Results obtained from machine learning are in many cases fitted to the price series. It is often hard to differentiate the few potentially good systems from a very high number of random and curve-fitted ones. The data-mining bias introduced by the repeated use of an in-sample to search for profitable combinations of features and associated strategies almost guarantees that eventually, some random system(s) will pass the out-of-sample test(s) by luck alone. When market conditions change, the performance of these system(s) deteriorates fast. Essentially, those who choose the best performer(s) out of a large number of candidates that result from the repeated use of an in-sample are often fooled by randomness and data-mining bias.
Below are some criteria one can use to minimize the possibility of a random system due to selection and data-mining biases:
(1) The underline process that generated the equity curve must be deterministic. If randomness and stochasticity are involved and each time the process runs the system with the best equity curve is different, then there is a high probability that the process is not reliable or it is not based on sound principles. The justification for this is that a large number of edges can’t exist in a market and most of those systems must be flukes. DLPAL employs a unique deterministic machine learning algorithm and each time it uses the same data with the same parameters it generates the same output.
(2) The system must be profitable in an out-of-sample for a small profit target and stop-loss just outside the 1-bar volatility range. If not, then the probability that the system possesses no intelligence in timing entries is very high. This is because of a large class of exits, such as trailing stops, that curve-fit performance to the price series. If market conditions change in the future the system will fail.
(3) The system must not involve indicators with parameters that can be optimized to get the final equity curve. If there are such parameters, then the data-mining bias increases due to the higher number of parameters involved making it extremely unlikely that the system possesses any intelligence because it is most probably fitted to the data.

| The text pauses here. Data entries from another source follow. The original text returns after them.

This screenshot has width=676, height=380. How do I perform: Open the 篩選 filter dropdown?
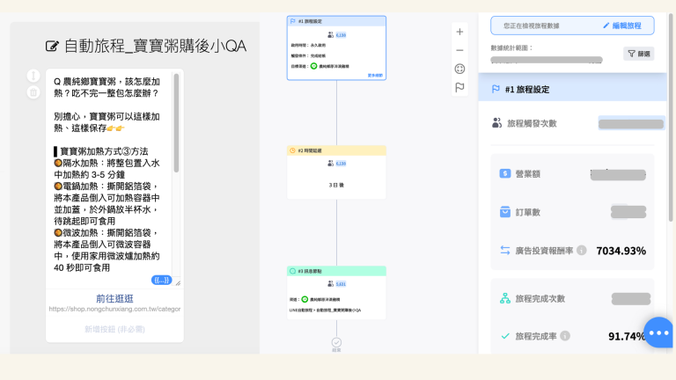pos(638,54)
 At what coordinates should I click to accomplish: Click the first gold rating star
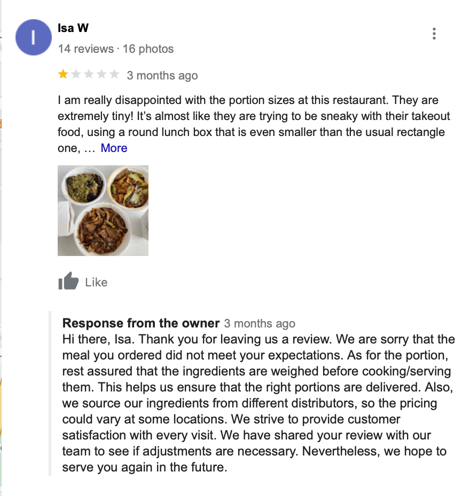(x=64, y=75)
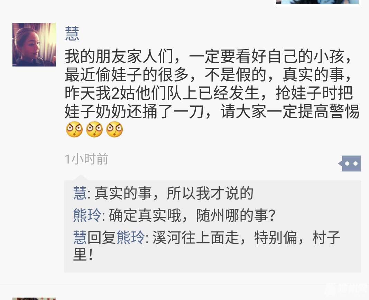Tap the first angry-face emoji in the post
This screenshot has height=300, width=369.
click(74, 129)
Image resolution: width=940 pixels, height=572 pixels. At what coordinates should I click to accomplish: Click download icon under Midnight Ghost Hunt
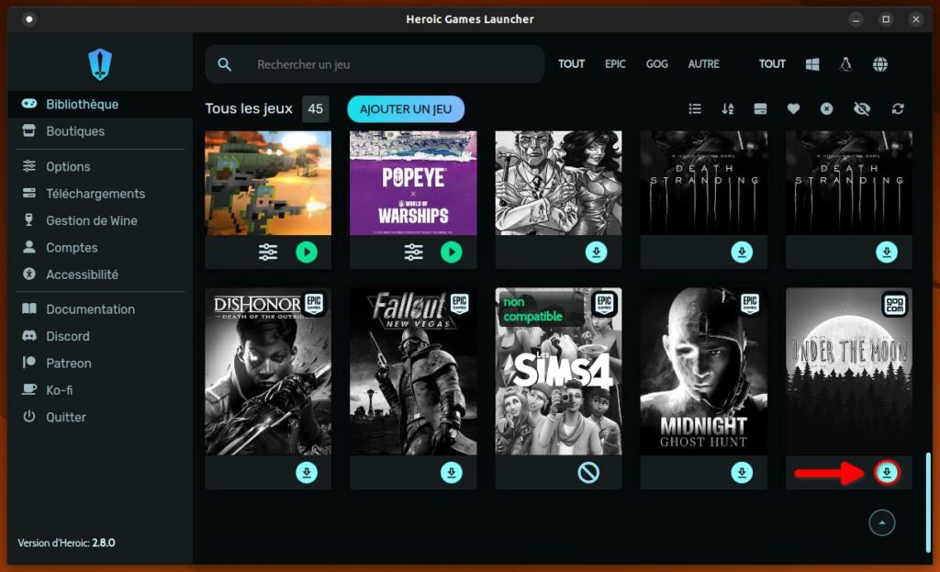742,472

(4) If the results of an out-of-sample test are used to reset the machine learning process and to start a fresh run, data-snooping bias is introduced. In this case validation in an out-of-sample beyond the first run is useless because the out-of-sample has become already part of the in-sample. If an additional forward sample is used, then this reduces to the original in-sample design problem with the possibility of the performance in the forward sample obtained by chance.